Texas weather can be very unpredictable. However the first weekend of March is typically the last chance for freezing temperatures and annual plants can be planted after that.

At the time of this writing we have not had a killing freeze in King William although officially the City has had a couple of below freezing nights. As I said in last month's newsletter, plants that would normally freeze back to ground level should be cut back to about 6 inches high. This may be hard to do especially if some still have blooms. If not cut back they can become too large for their space and can become unsightly as stems near the ground become bare with new growth only at the top.

Carolina jessamine vines are now blooming with their bright yellow trumpet shaped flowers. It is a trouble free, drought tolerant, evergreen, spring blooming vine that can grow to a length of 10 feet or more. They are not a "clinging" vine and have to be trained on the fence or trellis on which they are planted. This is now the time to find them in local nurseries. Because it a spring bloomer, Carolina jessamine can be planted in areas that may become shady as trees begin to leaf out later in the season.

We are about to start a new growing season. Hopefully we will have "typical" weather. That means no late frost and good rains at the right time. We can only hope.

If it has been more than three months since you fertilized your lawn and flower beds now is the time to do it. Select an organic fertilizer and not a chemical-based one. A good nurrery can suggest one of many good brands now available. Remember you do not have to water in an organic fertilizer immediately after spreading it if time does not allow. It will not burn like chemical products.

With over five inches of rain overnight on August 19th and more in mid-September, plants have had a growth spurt not usually seen this time of year. Check to see if you have trees and shrubs that need trimming because they now block traffic signs or walkways. Weeds have also come up in abundance. Treat them with a mix of one gallon of 9 % vinegar and 2 ounces of Orange Oil. The vinegar is in the grocery and the Orange Oil at most nurseries. This is an organic mixture and will kill whatever it touches, so be careful.

It has been a good season for gardening. In the month of September, King William received 8 3/4 inches of rain, a bit more than the City as a whole at just over 7 inches.

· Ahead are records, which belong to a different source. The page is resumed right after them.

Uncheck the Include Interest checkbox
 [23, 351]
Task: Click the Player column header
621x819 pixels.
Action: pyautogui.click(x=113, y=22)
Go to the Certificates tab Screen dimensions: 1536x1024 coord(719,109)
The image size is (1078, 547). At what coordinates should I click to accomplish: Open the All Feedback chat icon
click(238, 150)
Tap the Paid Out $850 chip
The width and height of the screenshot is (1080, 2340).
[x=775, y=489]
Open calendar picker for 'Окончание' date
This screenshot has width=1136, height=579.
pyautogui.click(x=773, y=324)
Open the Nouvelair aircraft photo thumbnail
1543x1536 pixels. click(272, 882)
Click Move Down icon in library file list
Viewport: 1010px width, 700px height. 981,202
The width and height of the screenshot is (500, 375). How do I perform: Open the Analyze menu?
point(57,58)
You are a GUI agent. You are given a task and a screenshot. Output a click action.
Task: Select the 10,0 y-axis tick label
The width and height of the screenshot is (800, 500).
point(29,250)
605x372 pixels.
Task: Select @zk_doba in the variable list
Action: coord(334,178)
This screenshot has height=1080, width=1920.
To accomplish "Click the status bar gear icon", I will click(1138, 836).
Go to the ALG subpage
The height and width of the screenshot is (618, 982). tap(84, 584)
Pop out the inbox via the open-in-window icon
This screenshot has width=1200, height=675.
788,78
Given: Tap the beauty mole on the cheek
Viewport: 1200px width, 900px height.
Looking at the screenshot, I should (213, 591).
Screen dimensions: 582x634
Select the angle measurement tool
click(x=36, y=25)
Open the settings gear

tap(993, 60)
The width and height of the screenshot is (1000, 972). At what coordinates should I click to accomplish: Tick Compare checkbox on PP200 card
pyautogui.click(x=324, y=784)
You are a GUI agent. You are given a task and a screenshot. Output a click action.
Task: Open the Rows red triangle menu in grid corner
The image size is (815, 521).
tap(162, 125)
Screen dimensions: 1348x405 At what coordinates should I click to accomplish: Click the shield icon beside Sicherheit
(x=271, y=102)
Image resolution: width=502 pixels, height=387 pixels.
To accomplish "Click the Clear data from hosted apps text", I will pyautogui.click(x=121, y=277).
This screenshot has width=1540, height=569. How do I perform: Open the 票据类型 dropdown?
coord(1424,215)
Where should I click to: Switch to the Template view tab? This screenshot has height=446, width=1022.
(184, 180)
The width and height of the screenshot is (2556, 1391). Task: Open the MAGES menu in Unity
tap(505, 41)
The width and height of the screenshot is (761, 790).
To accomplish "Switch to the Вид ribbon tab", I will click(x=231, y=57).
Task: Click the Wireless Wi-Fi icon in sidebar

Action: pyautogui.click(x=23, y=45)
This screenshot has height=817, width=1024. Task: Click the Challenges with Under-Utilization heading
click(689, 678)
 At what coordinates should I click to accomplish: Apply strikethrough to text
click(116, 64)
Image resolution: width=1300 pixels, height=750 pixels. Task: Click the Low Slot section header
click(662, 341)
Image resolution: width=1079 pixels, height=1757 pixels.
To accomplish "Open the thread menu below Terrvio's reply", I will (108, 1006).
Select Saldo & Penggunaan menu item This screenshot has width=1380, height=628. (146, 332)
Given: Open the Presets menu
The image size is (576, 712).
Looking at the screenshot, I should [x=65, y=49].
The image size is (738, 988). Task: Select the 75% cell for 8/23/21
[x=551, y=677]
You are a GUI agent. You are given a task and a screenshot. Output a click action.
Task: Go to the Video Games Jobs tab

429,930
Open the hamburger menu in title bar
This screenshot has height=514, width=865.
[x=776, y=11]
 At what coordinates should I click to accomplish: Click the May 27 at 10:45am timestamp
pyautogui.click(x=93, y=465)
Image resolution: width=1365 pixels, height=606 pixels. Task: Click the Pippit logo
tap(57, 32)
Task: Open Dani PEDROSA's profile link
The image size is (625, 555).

Be careful about parking your car under a pecan tree. The picture shows what happened to Nora Peterson and Richard Green's car at 227 Adams St. on Sunday afternoon, September 30. A large pecan tree beside their driveway toppled over, crushing their car and damaging the front porch of their home. The tree appeared to be healthy and why it fell is not known. Losing such a tree is a real tragedy. What is lost when a tree dies or is needlessly cut down? The first thing that comes to mind is the loss of shade which keeps utility bills down in summer. But more important is the moisture in the atmosphere. Through fine roots, trees draw water from underground, some from depths of over 200 feet. A single large tree may pump over a ton of water into the sky in a day. This amazing bit of information comes from a book titled Trees by Gretchen C. Daily, printed locally by Trinity University Press, a recent gift from a good neighbor and friend who shares an interest in gardening.

Consider removing non-native plants from your property

A variety of habitat restoration projects are underway in San Antonio, including the Eagleland Reach of the San Antonio River Improvement Project. At Eagleland and elsewhere, efforts have been made to install a variety of native plants as part of habitat restoration. Native plantings are a way we can reverse the negative impacts we have on our environment, including habitat destruction and fragmentation, which has occurred over large parts of our landscape. In other words, it is one of the positive impacts humans can have on the environment. By restoring native plant communities we can reintroduce various native species that have been absent from an area for decades if not centuries, we can conserve biodiversity of native species, and we can benefit in numerous direct and indirect ways from the plentiful ecosystem services that native plant communities provide. Humans require healthy, functioning ecosystems to live, and it is this fundamental reason that compels many of us to participate in projects that aim to restore the native plant communities, which are an important part of any ecosystem.